Your reply must hold the lines from the one containing "Viewport: 849px width, 657px" to the end of the entries, copied exactly, with pictures excluded.

Segment Start: SUPPLIED RECORDS

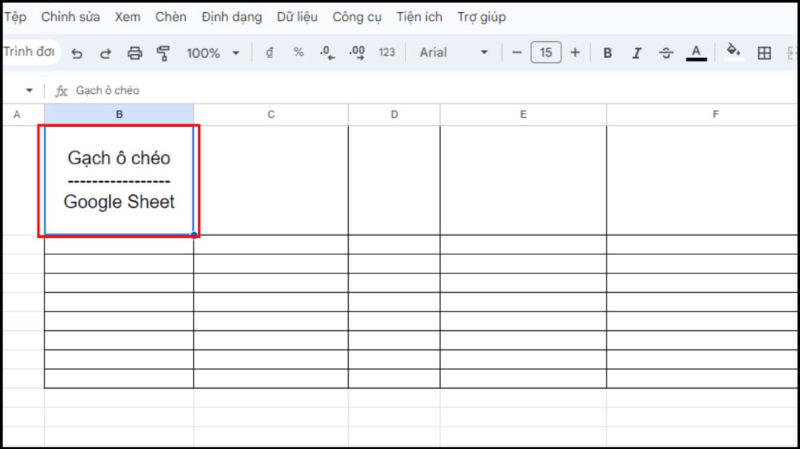
Task: Open the Định dạng menu
Action: point(231,17)
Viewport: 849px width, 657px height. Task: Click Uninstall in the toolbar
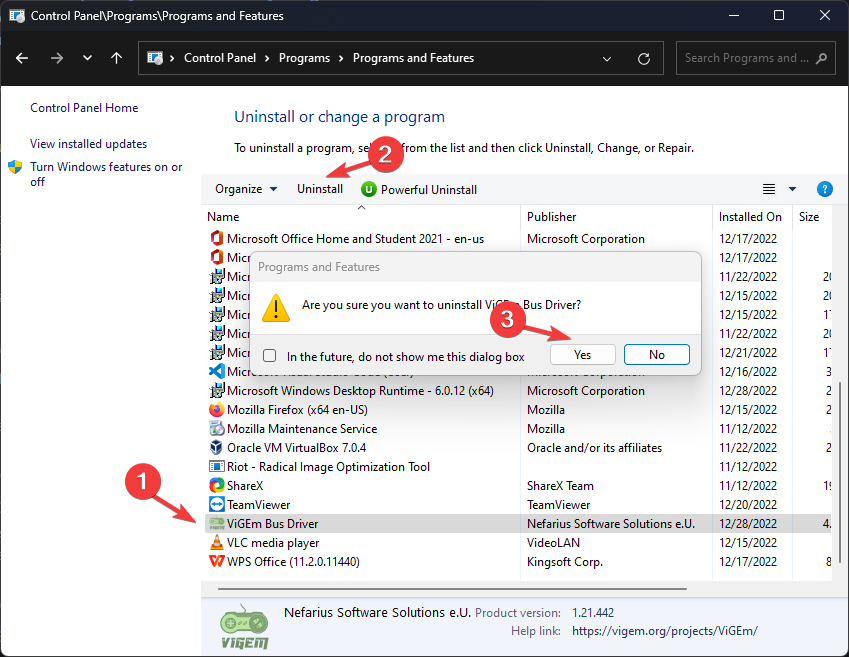(320, 189)
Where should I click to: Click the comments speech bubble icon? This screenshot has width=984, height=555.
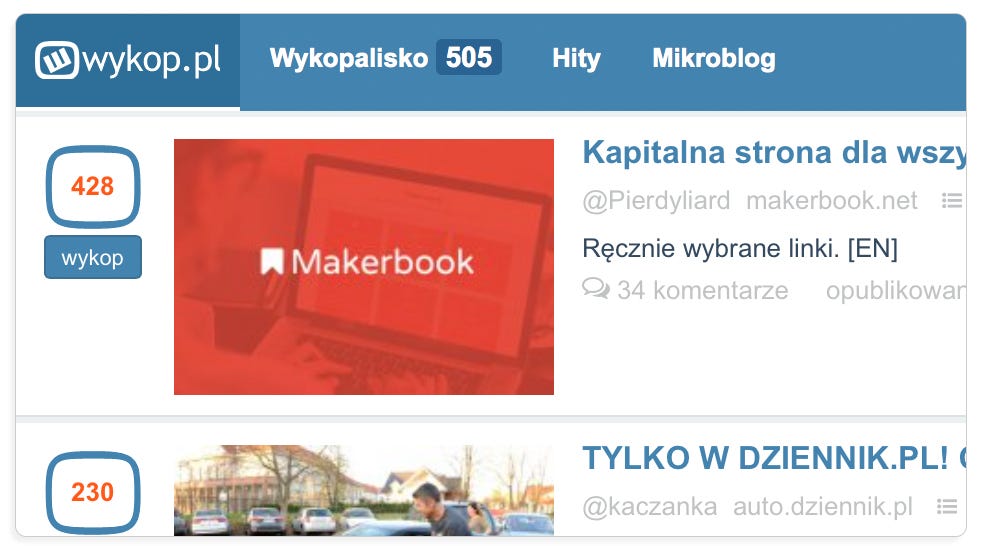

Segment End: SUPPLIED RECORDS

● **WRITTEN SOLUTION**
Viewport: 849px width, 657px height. Task: Click Uninstall in the toolbar
(320, 189)
Where should I click to: Click the comments speech bubble icon? This screenshot has width=984, height=555.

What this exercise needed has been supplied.